* **INSTRUÇÃO DE TRABALHO A**:
De acordo com o texto fornecido abaixo, qual é, em geral, a função do juiz quanto aos textos, segundo Carlos Maximiliano?

* **TEXTO FORNECIDO**:
Criticando o fenômeno por ele denominado de jurisprudência sentimental, assevera Carlos Maximiliano que, “em geral, a função do juiz, quanto aos textos, é dilatar, completar e compreender; porém não alterar, corrigir, substituir. Pode melhorar o dispositivo, graças à interpretação larga e hábil; porém, não — negar a lei, decidir o contrário do que a mesma estabelece” [5].
Prossegue o autor:
“Cumpre evitar, não só o demasiado apego à letra dos dispositivos, como também o excesso contrário, o de forçar a exegese e deste modo encaixar na regra escrita, graças à fantasia do hermeneuta, as teses pelas quais este se apaixonou, de sorte que vislumbra no texto ideias apenas existentes no próprio cérebro, ou no sentir individual, desvairado por ojerizas e pendores, entusiasmos e preconceitos.” [6]
Em referência à matéria, acentua Miguel Reale:
“O primeiro dever do estudioso, ao aplicar o método fenomenológico, é procurar afastar de si todos os preconceitos, todos os prejuízos porventura formados a respeito do mesmo fenômeno, notadamente quanto à sua transcendência, ou realidade fora da consciência (‘epoqué’ fenomenológica). Devemos colocar-nos em um estado de disponibilidade perante o objeto, no sentido de procurar captá-lo, na sua pureza, assim como é dado na consciência, sem refrações que resultem de nosso coeficiente pessoal de preferências, para poder descrevê-lo integralmente, com todas as suas qualidades e elementos, recebendo-o ‘tal como se oferece originariamente na intuição (descrição objetiva)’” [7].
J.J. Gomes Canotilho, sco Ferrara e Konrad Hesse, também chamam a atenção para o fenômeno da pré-compreensão, consistente na incidência de valores e ideologias sobre o trabalho interpretativo, afetando-o, quando não pura e simplesmente condicionando-o.
Nesta quadra vale lembrar dois precedentes do STF diretamente relacionados ao tema em análise:
“1. no julgamento do RE 635659/SP, sobre porte de drogas para consumo pessoal, o STF adotou os seguintes motivos determinantes (extratos do voto do Ministro Alexandre de Moraes, entre outros):
“(…) Foram analisadas 656.408 ocorrências, entre 2003 e 2017, de flagrantes por tráfico, além de 556.613 apreensões como uso. Ou seja, mais de 1,2 milhão de casos de 2003 a 2017, todos do Estado de São Paulo, tanto flagrante por tráfico quanto boletim de ocorrência ou registro da polícia militar por uso. Nesses anos todos, foram catalogadas 2.626.802 pessoas envolvidas. (…)”

* **MATERIAL FORNECIDO**:
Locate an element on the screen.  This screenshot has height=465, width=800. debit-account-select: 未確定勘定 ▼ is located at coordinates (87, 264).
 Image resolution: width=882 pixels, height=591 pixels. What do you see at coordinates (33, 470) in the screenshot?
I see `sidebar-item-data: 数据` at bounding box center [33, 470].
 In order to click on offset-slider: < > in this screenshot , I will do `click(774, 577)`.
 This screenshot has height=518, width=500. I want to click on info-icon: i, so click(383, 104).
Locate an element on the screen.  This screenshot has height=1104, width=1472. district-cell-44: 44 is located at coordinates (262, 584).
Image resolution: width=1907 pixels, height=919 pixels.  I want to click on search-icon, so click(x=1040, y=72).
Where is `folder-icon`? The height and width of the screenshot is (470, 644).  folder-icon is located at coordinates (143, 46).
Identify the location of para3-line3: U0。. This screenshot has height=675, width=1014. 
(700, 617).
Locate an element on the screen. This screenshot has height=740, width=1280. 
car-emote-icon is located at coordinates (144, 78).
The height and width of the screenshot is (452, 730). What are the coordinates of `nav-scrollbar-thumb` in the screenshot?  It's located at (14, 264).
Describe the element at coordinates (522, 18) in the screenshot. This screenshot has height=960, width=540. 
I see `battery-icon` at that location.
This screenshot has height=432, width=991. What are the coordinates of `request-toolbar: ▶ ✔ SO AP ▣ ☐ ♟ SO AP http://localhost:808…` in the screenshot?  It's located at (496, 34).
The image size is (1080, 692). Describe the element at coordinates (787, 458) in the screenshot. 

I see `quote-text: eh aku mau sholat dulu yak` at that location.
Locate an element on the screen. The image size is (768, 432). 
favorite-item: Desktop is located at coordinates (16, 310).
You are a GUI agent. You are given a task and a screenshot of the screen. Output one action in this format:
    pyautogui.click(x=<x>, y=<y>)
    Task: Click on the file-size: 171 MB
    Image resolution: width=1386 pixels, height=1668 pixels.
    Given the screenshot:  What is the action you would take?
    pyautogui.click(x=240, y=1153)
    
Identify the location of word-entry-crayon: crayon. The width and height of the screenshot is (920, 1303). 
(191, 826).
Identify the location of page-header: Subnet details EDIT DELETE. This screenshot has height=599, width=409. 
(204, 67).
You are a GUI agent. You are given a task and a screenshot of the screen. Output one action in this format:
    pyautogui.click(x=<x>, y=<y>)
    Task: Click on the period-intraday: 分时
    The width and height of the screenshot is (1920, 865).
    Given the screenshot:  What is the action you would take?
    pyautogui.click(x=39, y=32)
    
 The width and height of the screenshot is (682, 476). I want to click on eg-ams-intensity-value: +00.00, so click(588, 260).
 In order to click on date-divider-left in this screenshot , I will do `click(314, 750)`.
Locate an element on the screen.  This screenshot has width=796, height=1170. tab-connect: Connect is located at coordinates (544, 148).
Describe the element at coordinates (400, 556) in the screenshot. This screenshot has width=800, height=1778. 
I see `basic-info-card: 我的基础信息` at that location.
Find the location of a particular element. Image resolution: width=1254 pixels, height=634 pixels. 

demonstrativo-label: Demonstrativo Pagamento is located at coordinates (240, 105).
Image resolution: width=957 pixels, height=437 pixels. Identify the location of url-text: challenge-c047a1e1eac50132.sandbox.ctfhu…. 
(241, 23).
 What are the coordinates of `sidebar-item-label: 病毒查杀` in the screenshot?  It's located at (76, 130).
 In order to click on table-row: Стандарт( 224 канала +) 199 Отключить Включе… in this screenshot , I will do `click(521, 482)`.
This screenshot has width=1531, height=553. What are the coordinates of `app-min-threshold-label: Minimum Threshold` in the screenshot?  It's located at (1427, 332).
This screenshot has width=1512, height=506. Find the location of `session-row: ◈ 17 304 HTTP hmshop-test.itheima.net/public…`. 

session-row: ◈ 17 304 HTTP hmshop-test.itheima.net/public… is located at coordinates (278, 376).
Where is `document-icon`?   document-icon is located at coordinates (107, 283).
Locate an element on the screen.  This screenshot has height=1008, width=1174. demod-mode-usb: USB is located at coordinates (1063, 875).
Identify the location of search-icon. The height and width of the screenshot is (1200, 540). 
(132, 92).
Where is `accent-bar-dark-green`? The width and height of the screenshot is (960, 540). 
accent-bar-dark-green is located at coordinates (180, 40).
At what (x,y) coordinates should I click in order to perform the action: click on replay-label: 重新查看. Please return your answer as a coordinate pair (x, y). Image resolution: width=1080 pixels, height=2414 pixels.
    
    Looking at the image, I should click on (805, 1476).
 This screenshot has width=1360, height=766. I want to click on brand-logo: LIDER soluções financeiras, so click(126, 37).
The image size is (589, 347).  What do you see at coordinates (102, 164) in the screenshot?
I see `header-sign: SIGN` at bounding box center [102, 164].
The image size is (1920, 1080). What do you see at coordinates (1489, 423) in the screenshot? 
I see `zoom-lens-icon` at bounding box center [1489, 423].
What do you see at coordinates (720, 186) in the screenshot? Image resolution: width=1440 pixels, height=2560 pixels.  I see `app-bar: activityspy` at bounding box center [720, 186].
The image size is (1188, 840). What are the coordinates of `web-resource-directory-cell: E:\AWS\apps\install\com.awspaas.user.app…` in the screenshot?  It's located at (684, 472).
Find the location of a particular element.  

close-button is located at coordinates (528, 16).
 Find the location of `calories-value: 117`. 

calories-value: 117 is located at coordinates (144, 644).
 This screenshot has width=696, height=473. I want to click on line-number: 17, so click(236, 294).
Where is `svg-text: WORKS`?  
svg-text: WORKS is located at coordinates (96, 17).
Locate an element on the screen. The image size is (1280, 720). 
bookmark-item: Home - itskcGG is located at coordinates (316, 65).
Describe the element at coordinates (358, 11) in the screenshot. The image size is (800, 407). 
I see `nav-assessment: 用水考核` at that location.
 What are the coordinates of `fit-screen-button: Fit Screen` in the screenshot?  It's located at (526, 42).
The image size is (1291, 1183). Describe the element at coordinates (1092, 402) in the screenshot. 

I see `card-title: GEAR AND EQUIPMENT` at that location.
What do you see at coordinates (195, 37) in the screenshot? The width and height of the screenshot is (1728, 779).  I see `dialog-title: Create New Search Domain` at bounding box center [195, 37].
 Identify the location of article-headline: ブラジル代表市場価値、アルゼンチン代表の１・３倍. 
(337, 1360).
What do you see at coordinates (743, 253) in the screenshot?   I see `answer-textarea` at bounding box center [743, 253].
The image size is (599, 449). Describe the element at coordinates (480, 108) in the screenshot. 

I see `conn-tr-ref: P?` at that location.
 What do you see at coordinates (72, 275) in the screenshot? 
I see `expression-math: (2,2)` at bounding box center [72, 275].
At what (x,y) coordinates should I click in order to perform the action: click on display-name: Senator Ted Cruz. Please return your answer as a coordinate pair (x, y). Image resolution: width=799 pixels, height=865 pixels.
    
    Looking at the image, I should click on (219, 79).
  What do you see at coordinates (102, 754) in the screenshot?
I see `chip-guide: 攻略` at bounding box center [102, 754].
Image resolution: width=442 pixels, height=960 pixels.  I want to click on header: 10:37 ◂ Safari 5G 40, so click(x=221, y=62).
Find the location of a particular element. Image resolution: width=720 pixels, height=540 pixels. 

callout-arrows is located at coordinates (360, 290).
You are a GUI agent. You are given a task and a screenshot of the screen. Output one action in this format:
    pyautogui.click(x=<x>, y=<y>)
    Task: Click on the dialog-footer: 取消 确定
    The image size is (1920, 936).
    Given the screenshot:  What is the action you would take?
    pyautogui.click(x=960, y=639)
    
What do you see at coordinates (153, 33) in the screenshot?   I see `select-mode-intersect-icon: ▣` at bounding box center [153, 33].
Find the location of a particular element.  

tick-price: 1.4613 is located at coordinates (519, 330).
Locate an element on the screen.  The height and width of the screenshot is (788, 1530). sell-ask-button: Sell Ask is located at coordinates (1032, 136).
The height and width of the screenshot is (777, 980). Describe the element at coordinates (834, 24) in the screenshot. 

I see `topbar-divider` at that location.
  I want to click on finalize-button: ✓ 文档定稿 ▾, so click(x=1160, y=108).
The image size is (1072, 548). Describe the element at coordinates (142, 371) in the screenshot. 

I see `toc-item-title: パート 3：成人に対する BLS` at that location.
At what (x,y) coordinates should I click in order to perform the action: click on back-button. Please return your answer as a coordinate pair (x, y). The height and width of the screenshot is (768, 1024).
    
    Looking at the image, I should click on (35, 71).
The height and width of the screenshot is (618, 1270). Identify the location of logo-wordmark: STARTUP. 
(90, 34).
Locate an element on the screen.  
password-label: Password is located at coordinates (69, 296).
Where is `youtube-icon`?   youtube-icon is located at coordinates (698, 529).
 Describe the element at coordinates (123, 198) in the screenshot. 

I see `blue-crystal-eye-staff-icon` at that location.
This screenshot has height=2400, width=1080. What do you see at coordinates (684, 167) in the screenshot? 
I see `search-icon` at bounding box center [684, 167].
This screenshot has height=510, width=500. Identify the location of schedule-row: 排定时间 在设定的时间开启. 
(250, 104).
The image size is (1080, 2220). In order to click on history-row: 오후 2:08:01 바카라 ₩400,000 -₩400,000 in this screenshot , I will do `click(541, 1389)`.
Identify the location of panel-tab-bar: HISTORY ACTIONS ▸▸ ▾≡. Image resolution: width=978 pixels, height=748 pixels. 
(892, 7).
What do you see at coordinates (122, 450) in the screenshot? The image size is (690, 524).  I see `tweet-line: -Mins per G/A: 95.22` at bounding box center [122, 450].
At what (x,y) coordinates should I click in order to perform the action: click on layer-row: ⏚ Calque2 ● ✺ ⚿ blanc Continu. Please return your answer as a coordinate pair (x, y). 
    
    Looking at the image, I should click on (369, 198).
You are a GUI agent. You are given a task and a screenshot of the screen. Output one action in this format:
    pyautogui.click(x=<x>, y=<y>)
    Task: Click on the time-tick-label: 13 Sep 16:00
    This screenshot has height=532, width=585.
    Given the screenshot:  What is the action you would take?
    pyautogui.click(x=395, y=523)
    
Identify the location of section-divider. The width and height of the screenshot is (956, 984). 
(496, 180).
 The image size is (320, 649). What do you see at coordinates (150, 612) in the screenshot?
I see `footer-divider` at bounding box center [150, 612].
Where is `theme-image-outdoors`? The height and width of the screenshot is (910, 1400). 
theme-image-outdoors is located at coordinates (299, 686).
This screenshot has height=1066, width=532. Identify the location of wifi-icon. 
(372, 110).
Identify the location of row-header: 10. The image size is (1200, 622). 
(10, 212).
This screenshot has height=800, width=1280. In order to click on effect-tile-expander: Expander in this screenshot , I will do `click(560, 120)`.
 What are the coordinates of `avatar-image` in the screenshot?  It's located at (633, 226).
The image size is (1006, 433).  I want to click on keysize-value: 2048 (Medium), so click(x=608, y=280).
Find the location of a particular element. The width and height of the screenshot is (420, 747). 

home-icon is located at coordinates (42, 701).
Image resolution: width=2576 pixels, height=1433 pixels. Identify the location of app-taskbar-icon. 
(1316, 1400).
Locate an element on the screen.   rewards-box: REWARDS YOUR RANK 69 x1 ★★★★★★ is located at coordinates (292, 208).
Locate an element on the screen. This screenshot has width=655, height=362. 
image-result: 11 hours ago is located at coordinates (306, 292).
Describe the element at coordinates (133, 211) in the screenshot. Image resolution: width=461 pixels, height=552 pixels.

* **INSTRUÇÃO DE TRABALHO B**:
Mostre todas as linhas das entradas que contêm a palavra "header".

* **RESPOSTA A**:
Dilatar, completar e compreender, mas não alterar, corrigir ou substituir.

* **RESPOSTA B**:
Identify the location of page-header: Subnet details EDIT DELETE. This screenshot has height=599, width=409. 
I see `header-sign: SIGN` at bounding box center [102, 164].
Image resolution: width=442 pixels, height=960 pixels.  I want to click on header: 10:37 ◂ Safari 5G 40, so click(x=221, y=62).
Identify the location of row-header: 10. The image size is (1200, 622). 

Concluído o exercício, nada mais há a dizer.